- [Given problem] Count how many lines in the data below contain the string "accomplish" and reply with that number alone.

** START OF Data supplied **

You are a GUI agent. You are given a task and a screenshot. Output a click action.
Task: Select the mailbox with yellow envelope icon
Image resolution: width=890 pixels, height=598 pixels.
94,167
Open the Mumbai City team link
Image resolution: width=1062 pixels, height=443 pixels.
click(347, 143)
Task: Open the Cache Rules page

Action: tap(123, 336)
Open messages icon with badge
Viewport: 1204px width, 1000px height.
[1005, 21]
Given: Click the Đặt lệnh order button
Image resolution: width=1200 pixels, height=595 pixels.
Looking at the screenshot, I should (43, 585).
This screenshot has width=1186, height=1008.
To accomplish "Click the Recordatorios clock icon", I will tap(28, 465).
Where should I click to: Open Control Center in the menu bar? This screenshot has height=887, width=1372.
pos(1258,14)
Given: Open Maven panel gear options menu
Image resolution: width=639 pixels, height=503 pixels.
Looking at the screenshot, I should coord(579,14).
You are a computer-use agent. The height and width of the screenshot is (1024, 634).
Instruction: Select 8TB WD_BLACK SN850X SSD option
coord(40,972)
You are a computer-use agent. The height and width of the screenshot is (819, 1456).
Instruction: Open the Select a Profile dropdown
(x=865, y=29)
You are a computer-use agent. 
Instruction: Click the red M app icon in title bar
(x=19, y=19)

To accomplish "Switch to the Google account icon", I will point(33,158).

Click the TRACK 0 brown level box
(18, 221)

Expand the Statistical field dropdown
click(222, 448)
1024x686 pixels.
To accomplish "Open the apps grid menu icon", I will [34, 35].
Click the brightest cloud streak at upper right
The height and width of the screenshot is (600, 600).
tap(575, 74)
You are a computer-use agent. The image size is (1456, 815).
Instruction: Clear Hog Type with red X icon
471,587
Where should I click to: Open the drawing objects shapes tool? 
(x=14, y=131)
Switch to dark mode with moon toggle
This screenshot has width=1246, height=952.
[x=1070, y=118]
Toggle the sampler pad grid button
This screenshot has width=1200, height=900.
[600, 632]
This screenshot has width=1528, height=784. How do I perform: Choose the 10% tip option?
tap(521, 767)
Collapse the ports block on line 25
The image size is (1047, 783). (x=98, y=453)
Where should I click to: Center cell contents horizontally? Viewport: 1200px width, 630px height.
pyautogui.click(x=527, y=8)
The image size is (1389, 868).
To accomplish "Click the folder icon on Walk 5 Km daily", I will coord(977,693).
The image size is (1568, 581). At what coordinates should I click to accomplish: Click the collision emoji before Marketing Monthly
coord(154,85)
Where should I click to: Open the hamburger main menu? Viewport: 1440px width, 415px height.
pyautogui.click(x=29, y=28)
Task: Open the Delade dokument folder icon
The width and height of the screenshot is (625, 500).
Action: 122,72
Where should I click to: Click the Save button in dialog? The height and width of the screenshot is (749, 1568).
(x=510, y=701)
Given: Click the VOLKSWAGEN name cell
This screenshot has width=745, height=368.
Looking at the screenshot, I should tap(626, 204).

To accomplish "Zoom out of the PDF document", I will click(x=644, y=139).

** END OF Data supplied **

- [Answer to the problem] 6